### About this task
Repeat, exactly as written, the lines of the records below from the first through the line with "Open the emoji", but none past it.
# # #
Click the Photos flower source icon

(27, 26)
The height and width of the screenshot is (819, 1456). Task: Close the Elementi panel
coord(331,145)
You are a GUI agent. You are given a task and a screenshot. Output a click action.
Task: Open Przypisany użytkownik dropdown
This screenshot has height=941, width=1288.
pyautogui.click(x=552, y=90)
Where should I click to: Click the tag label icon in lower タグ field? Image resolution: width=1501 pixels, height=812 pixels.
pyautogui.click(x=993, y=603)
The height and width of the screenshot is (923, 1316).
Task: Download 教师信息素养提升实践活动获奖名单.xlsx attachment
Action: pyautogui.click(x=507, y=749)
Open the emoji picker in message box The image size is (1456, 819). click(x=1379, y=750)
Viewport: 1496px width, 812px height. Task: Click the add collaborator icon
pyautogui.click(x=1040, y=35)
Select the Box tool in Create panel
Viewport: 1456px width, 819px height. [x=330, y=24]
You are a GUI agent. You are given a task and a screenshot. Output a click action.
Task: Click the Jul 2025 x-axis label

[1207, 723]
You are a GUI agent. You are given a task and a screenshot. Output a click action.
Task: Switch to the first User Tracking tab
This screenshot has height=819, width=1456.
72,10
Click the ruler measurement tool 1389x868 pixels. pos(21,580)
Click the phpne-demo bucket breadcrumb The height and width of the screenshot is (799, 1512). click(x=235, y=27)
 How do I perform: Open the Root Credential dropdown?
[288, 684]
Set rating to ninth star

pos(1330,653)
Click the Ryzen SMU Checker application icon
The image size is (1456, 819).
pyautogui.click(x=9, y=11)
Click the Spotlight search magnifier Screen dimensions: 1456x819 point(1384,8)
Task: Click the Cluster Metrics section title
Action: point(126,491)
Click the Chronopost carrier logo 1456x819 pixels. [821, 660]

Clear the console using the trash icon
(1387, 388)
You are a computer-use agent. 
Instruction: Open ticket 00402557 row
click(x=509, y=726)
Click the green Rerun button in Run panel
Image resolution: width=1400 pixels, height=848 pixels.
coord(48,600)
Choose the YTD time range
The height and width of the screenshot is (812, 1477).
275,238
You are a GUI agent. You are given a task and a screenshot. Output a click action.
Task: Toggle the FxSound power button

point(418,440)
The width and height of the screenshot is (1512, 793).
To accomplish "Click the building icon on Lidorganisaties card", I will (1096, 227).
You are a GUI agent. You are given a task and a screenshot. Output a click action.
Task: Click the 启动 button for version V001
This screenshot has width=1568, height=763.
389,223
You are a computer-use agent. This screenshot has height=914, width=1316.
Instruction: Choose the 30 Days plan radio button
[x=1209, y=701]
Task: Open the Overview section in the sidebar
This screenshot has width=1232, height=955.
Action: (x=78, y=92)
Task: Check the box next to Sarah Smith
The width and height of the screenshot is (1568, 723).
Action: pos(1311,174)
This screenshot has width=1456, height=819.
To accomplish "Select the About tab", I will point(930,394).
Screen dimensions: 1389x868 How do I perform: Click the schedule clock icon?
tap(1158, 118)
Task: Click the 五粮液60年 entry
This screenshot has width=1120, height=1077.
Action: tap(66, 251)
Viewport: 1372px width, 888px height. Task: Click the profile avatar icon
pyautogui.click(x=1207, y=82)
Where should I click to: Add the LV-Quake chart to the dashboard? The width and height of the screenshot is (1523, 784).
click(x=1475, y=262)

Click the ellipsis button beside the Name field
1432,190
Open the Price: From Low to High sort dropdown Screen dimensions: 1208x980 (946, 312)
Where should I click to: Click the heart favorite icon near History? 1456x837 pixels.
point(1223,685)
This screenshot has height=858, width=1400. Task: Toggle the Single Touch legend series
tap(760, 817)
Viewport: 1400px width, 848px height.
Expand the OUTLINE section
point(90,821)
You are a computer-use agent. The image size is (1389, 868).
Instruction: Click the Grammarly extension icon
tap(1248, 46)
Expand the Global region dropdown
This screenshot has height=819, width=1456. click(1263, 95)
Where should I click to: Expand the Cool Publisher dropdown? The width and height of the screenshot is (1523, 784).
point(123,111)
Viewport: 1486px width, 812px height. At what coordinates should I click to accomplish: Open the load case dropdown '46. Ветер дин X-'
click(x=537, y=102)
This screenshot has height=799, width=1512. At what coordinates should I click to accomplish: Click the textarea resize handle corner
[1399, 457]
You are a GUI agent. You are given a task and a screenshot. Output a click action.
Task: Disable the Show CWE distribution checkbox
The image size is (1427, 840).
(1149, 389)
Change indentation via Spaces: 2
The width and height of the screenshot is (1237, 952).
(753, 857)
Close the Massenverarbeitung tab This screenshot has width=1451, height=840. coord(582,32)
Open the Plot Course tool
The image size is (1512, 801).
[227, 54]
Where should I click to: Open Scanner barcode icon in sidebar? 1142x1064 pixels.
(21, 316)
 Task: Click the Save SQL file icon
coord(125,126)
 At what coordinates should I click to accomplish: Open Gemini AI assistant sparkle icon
# # #
### Solution
Click the Photos flower source icon

(27, 26)
The height and width of the screenshot is (819, 1456). Task: Close the Elementi panel
coord(331,145)
You are a GUI agent. You are given a task and a screenshot. Output a click action.
Task: Open Przypisany użytkownik dropdown
This screenshot has height=941, width=1288.
pyautogui.click(x=552, y=90)
Where should I click to: Click the tag label icon in lower タグ field? Image resolution: width=1501 pixels, height=812 pixels.
pyautogui.click(x=993, y=603)
The height and width of the screenshot is (923, 1316).
Task: Download 教师信息素养提升实践活动获奖名单.xlsx attachment
Action: pyautogui.click(x=507, y=749)
Open the emoji picker in message box The image size is (1456, 819). click(x=1379, y=750)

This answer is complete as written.